Hologram Love

“My Holo Love” is really good; this show is everything I was talking about, in my last post: augmented reality, Google glass/smart glasses, driverless cars, smart homes and the Internet of things.

Holograms marry advancements in AI, since the widespread use of digital personal assistants, like Siri and Alexa, with augmented reality, already in some video game systems, phones and virtual reality headsets. 

The show is about a hologram digital personal assistant, that works through a smart glasses, that passed the Turing Test, developed by Alan Turing, in 1950. Turing helped break the German Enigma code, during WWII.

This hologram AI can also drive digitally-enhanced cars, operate smart homes and telephone land lines, and smart TVs. However, it’s not hard to see an evil version of this AI being hacked to become some kind of Skynet, HAL 9000 or Eagle Eye, that can use the power grid, power lines and the Internet of things against unsuspecting people.

Also, the AI, in the TV show, isn’t a perfect AI. It’s so human-like because it’s based on its still living creator, who lives in a lab, underscoring that there are still many things robots and AI can’t do. Other AI cultural touchstones referenced: Chobits and of course, the Spike Jonze film “Her.”

Here is what is available now – not in the near future – now: the technology to mine a nation’s cellphone network has been around for at least two decades.

In the early days of cell phone networks, agencies, such as the FBI and the NSA, perfected surveillance and data-gathering practices, that are still in use today, to police protests and track down criminals.

A historical tipping point was the growth of cell phone networks, in the early 2000s. The market for cell phones was mushrooming, at an exponential rate. Back then planes were developed that could log into cell phone towers, while still in the air. Every cell phone, in the midst of a call, could be scanned, and singular calls could be separated out, with accurate locations, attached to them.

[Data listing]

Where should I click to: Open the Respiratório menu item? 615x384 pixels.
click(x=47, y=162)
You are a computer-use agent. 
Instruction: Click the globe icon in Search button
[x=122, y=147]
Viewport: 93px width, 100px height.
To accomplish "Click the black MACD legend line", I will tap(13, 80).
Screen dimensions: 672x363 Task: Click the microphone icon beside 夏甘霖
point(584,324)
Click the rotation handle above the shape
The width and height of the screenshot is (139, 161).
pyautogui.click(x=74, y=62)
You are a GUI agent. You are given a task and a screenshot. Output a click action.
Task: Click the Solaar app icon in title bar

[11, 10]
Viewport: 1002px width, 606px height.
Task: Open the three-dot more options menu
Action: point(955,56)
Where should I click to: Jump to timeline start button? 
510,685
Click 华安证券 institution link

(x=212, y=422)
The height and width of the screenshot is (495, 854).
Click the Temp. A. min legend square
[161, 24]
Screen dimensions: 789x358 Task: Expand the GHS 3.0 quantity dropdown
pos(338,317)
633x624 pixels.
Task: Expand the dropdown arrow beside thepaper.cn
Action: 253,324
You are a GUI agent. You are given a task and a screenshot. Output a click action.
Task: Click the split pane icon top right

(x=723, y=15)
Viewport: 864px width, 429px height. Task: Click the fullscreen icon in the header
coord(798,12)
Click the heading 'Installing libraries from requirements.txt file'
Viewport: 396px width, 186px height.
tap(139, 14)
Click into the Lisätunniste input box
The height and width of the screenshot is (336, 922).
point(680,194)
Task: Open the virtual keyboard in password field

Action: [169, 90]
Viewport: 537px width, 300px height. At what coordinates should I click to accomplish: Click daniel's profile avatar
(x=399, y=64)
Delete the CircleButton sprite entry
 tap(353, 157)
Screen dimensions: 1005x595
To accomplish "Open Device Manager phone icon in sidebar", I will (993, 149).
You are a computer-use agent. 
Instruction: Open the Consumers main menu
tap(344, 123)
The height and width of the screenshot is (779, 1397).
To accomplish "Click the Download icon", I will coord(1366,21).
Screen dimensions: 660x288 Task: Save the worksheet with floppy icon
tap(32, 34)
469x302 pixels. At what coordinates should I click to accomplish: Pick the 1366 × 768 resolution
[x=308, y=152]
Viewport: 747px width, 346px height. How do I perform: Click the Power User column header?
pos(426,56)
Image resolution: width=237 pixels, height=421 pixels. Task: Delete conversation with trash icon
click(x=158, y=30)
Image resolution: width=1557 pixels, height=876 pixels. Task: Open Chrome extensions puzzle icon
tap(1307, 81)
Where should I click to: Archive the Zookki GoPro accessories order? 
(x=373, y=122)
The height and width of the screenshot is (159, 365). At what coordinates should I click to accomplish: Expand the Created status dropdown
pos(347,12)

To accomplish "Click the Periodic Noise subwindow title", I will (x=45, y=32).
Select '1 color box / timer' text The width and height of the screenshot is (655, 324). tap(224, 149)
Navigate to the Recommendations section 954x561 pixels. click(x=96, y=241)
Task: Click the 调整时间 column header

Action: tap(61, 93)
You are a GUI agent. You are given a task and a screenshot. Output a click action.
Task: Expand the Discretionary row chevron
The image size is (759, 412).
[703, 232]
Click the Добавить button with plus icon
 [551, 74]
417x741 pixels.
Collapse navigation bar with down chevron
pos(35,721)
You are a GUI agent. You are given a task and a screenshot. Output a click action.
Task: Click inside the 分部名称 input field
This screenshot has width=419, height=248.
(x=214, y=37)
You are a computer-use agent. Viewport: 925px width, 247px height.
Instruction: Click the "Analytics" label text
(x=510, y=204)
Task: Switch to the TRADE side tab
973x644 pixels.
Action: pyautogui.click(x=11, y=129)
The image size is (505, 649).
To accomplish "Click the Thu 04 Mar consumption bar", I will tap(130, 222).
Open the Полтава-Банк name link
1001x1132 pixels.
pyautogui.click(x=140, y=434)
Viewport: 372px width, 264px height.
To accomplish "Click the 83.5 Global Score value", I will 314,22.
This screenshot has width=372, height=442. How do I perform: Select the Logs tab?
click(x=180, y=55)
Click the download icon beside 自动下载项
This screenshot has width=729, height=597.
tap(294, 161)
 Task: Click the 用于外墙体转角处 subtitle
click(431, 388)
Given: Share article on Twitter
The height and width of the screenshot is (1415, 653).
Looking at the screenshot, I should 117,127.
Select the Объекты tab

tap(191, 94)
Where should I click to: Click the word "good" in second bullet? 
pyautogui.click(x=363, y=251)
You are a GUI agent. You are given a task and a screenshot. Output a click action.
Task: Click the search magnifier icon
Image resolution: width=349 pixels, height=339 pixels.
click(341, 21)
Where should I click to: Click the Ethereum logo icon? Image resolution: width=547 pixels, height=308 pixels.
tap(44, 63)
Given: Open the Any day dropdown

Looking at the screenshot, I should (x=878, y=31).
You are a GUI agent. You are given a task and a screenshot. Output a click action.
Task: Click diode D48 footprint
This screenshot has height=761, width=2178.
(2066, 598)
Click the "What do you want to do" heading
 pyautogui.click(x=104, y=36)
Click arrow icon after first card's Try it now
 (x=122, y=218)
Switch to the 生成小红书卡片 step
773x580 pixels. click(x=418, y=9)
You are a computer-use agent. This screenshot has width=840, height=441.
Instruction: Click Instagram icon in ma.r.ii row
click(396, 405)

* Problem statement *
Rewrite the hologram post between "In the early days" and "attached to them.", inclusive, putting "mobile networks" wherever "cell phone networks" appears. Work from the hologram post alone.

* Correct answer *
In the early days of mobile networks, agencies, such as the FBI and the NSA, perfected surveillance and data-gathering practices, that are still in use today, to police protests and track down criminals.

A historical tipping point was the growth of mobile networks, in the early 2000s. The market for cell phones was mushrooming, at an exponential rate. Back then planes were developed that could log into cell phone towers, while still in the air. Every cell phone, in the midst of a call, could be scanned, and singular calls could be separated out, with accurate locations, attached to them.